R has a large community and there are consequently many packages you can download to extend R’s functionality. A lot of these are available from CRAN, the Comprehensive R Archive Network, obviously modeled on Perl’s CPAN archive.

9 Numpy, SciPy, Pandas

Calculating statistical mean and median on a list of random numbers using NumPy in the Ubuntu terminal

NumPy, SciPy, and pandas are similar to R, but instead of using a standalone programming language, are Python libraries for scientific computing and data science. As with R, there are a lot of methods for carrying out statistical operations, but SciPy and NumPy offer other advanced math operations using calculus and matrix operations.

10 GNU Octave

GNU Octave running in Ubuntu

GNU Octave is a software package that’s intended to be a free and open-source drop-in replacement for MATLAB. As MATLAB is widely used in science and engineering, if you already know it, you can get started using GNU Octave almost immediately.
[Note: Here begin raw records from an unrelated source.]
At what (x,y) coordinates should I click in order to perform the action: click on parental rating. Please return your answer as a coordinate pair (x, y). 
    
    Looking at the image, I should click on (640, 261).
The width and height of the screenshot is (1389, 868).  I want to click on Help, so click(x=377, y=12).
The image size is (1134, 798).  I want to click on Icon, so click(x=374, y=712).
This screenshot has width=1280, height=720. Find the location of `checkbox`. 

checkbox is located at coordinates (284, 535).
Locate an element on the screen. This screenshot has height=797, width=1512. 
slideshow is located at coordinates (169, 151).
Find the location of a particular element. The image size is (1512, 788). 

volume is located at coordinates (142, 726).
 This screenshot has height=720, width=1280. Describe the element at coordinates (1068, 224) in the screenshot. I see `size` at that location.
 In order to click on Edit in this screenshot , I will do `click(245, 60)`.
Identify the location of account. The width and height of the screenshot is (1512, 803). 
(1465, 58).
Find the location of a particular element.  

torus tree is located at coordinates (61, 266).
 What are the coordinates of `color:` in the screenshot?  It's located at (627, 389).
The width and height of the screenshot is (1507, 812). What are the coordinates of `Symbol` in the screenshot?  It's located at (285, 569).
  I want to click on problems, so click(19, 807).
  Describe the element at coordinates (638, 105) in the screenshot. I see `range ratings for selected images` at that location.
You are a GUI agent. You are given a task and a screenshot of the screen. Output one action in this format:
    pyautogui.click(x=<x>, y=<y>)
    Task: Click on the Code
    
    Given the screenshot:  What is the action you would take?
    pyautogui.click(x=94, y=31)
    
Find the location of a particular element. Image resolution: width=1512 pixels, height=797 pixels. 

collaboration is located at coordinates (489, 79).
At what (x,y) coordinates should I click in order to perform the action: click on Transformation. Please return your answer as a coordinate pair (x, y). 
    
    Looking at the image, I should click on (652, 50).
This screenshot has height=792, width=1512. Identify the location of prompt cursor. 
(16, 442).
You can use matrices to solve systems of linear equations much more easily than you could by hand, and you can also make beautiful plots.

11 LibreOffice Calc

Descriptive statistics being shown in LibreOffice Calc on Ubuntu

You may wonder what a spreadsheet is doing in a list of math and science apps for Linux. Spreadsheets are for business, right? LibreOffice Calc can be useful for STEM as well. The spreadsheet format is easy to understand, and there are a lot of powerful operations you can perform, including statistics. If you’re doing data science, it’s an easy way to enter data before you export it to other tools. You can also use the charting function to visualize trends in your data, such as creating a linear regression. The rest of LibreOffice is useful for making reports and creating diagrams. You can also use LibreOffice Writer to do math as a party trick.


Because Linux is so widely used in the sciences, there are lots of programs you can use to help deepen your understanding of math and science concepts.